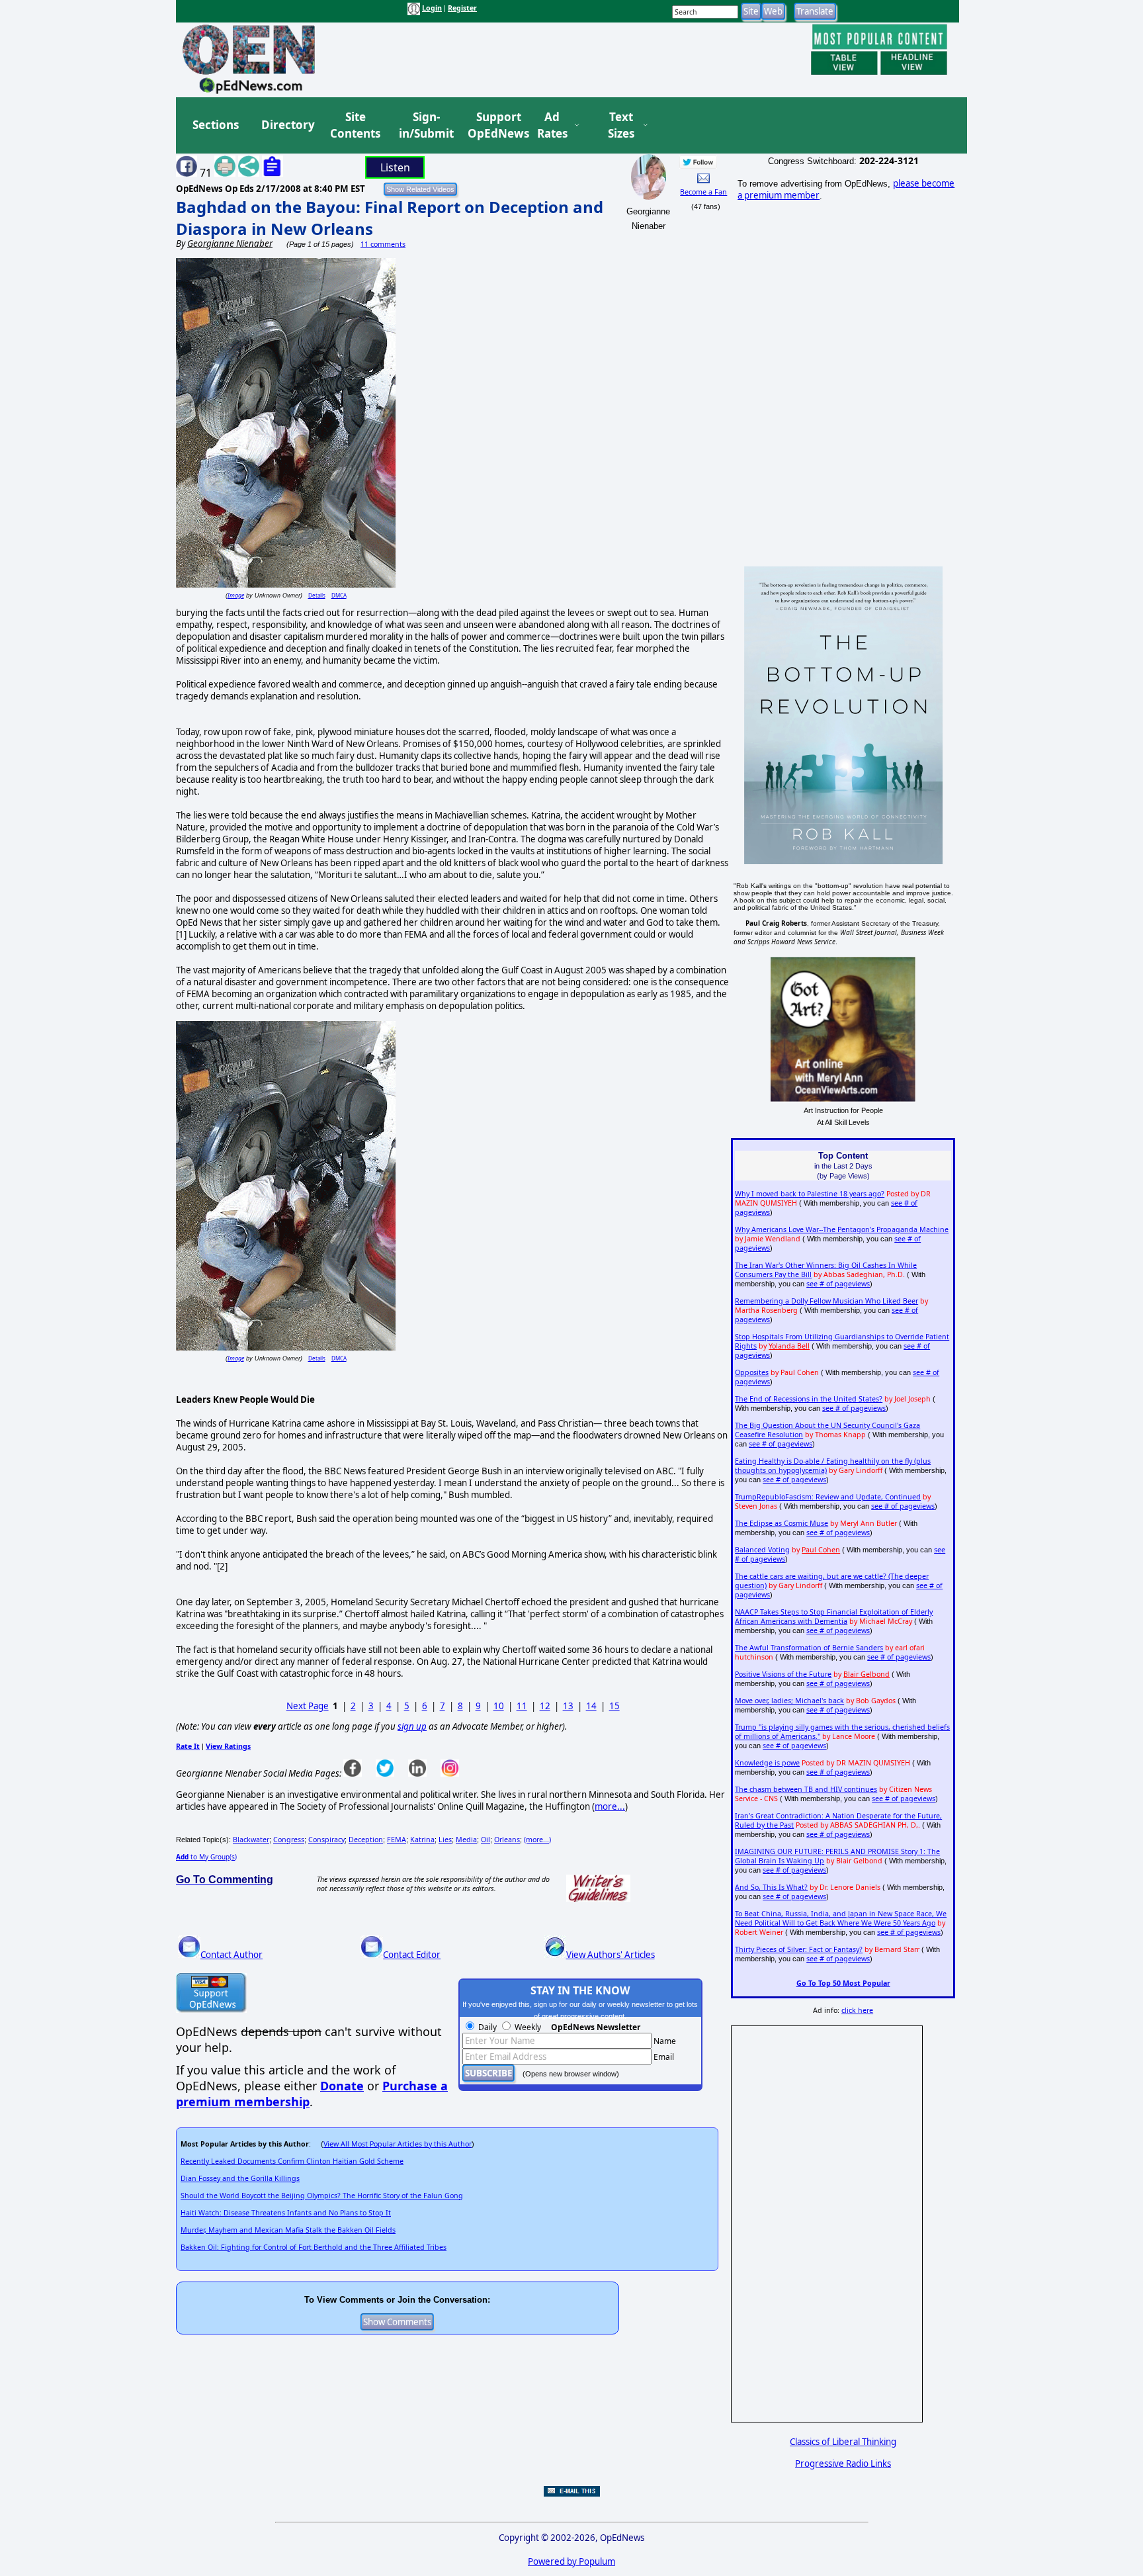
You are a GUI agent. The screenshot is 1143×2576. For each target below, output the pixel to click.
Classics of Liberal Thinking (843, 2442)
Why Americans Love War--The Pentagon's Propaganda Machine (842, 1229)
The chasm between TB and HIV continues (806, 1789)
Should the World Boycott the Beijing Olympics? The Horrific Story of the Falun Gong (322, 2195)
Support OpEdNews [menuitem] (493, 125)
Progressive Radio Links (843, 2463)
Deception (366, 1839)
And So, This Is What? (771, 1887)
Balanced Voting (762, 1549)
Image (236, 595)
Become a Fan (703, 192)
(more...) (537, 1839)
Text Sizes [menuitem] (621, 125)
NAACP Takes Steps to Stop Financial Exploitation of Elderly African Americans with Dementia (834, 1616)
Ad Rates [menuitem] (552, 125)
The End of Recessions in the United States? (808, 1398)
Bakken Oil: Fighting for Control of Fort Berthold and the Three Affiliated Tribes (313, 2247)
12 (545, 1706)
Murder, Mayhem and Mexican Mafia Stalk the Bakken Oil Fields (288, 2230)
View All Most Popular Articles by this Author (397, 2144)
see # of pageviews (838, 1283)
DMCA (339, 595)
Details (316, 595)
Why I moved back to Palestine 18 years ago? (809, 1193)
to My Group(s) (206, 1856)
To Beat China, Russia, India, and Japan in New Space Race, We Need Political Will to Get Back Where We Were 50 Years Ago (841, 1918)
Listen (395, 167)
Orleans (507, 1839)
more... (610, 1806)
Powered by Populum (571, 2561)
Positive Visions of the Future (783, 1674)
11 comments (382, 244)
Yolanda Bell (789, 1346)
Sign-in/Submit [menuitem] (424, 125)
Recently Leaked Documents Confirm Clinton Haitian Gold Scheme (292, 2161)
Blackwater (251, 1839)
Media (466, 1839)
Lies (445, 1839)
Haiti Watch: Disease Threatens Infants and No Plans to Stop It (286, 2212)
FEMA (396, 1839)
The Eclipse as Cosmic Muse (781, 1523)
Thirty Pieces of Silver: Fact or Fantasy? (799, 1949)
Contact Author (231, 1955)
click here (857, 2010)
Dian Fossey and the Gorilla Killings (240, 2178)
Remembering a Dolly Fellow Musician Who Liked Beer (826, 1301)
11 (522, 1706)
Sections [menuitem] (215, 124)
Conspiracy (326, 1839)
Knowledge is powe (767, 1762)
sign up (412, 1726)
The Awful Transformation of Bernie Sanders (809, 1647)
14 (591, 1706)
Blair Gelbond (866, 1674)
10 (498, 1706)
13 (568, 1706)
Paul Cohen (821, 1549)
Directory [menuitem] (287, 124)
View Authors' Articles (610, 1955)
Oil (485, 1839)
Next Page (307, 1706)
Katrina (422, 1839)
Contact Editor (412, 1955)
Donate (342, 2086)
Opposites (752, 1372)
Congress (288, 1839)
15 (614, 1706)
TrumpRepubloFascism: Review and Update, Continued (828, 1496)
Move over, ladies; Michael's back (789, 1700)
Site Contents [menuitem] (355, 125)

+===+

*TASK TO CARRY OUT*:
Only the lines above from the line containing "click here (857, 2010)" through the line containing "Congress (288, 1839)" should be retyped, exactly and with both ends included.

*SOLUTION*:
click here (857, 2010)
Dian Fossey and the Gorilla Killings (240, 2178)
Remembering a Dolly Fellow Musician Who Liked Beer (826, 1301)
11 (522, 1706)
Sections [menuitem] (215, 124)
Conspiracy (326, 1839)
Knowledge is powe (767, 1762)
sign up (412, 1726)
The Awful Transformation of Bernie Sanders (809, 1647)
14 (591, 1706)
Blair Gelbond (866, 1674)
10 (498, 1706)
13 (568, 1706)
Paul Cohen (821, 1549)
Directory [menuitem] (287, 124)
View Authors' Articles (610, 1955)
Oil (485, 1839)
Next Page (307, 1706)
Katrina (422, 1839)
Contact Editor (412, 1955)
Donate (342, 2086)
Opposites (752, 1372)
Congress (288, 1839)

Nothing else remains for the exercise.